The areas where the provider must make improvement are:

  • The provider must ensure the governance systems and processes are implemented and monitored to ensure compliance with the regulations.

The areas where the provider should make improvement are:

  • The provider should review the initial form and checklist patients complete so that it is available in large print and other languages for use when using the telephone interpretation service. The provider should keep a record of nurses’ competencies to see and treat children.
  • The provider should have written reference to the Duty of Candour within their policies.

Professor Steve Field (CBE FRCP FFPH FRCGP) 

Chief Inspector of General Practice

27 November and 6 December 2013

During a routine inspection

Patients spoken with were asked about their experiences when visiting the GP practice and the walk-in centre. Patients told us that their privacy and dignity was respected. Patients told us that they were involved in decisions relating to their treatment and care.

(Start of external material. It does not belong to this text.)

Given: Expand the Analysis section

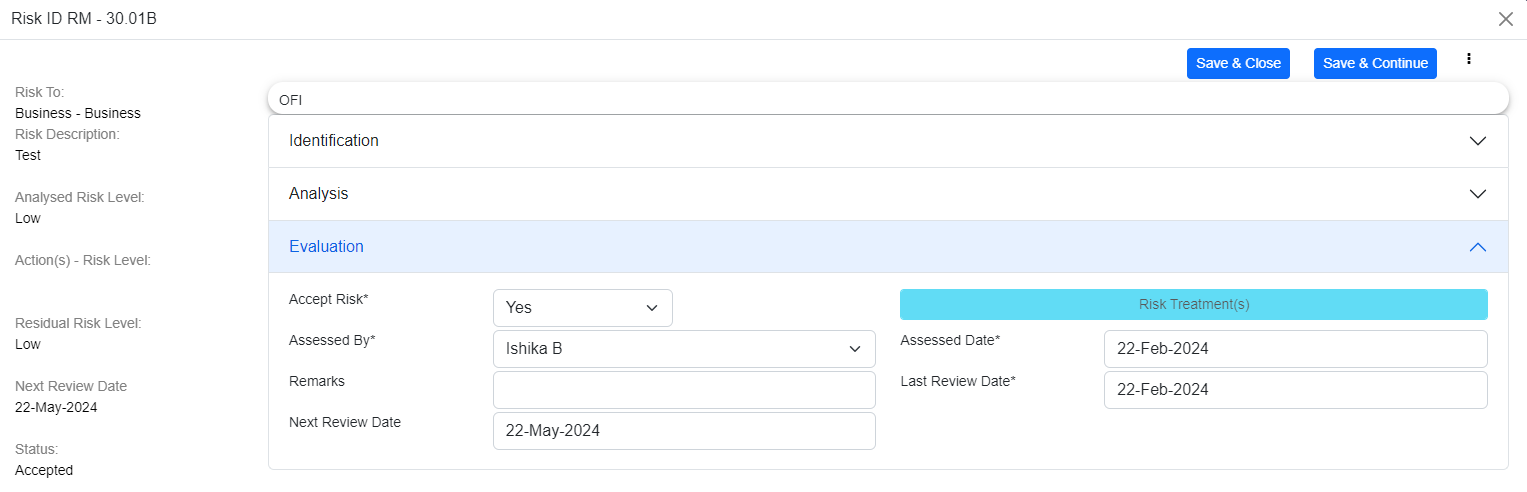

Patients visiting the GP practice made positive comments about the staff and how they had been treated. Their comments included: 'it's first class', 'it is good here, I've been here two years and can't complain at all', 'the nurses are very good', 'they're (the staff) all very nice' and 'I've never seen the same GP more than once, but they're all good".

Patients visiting the NHS walk-in service were satisfied with the care, support and advice they had received. Their comments included: 'the doctor was really kind last time I came" and 'I came here last year when my asthma was bad, they (the staff) were brilliant'.

Staff spoken with were clear about what their role and responsibilities were and what action they would take if they saw or suspected any abuse.

We found that appropriate standards of cleanliness and hygiene had been maintained.

The provider had a system to regularly assess and monitor the quality of service that people receive.

In this report the name of a registered manager appears who was not in post and not managing the regulatory activities at this location at the time of the inspection. Their name appears because they were still a Registered Manager on our register at the time.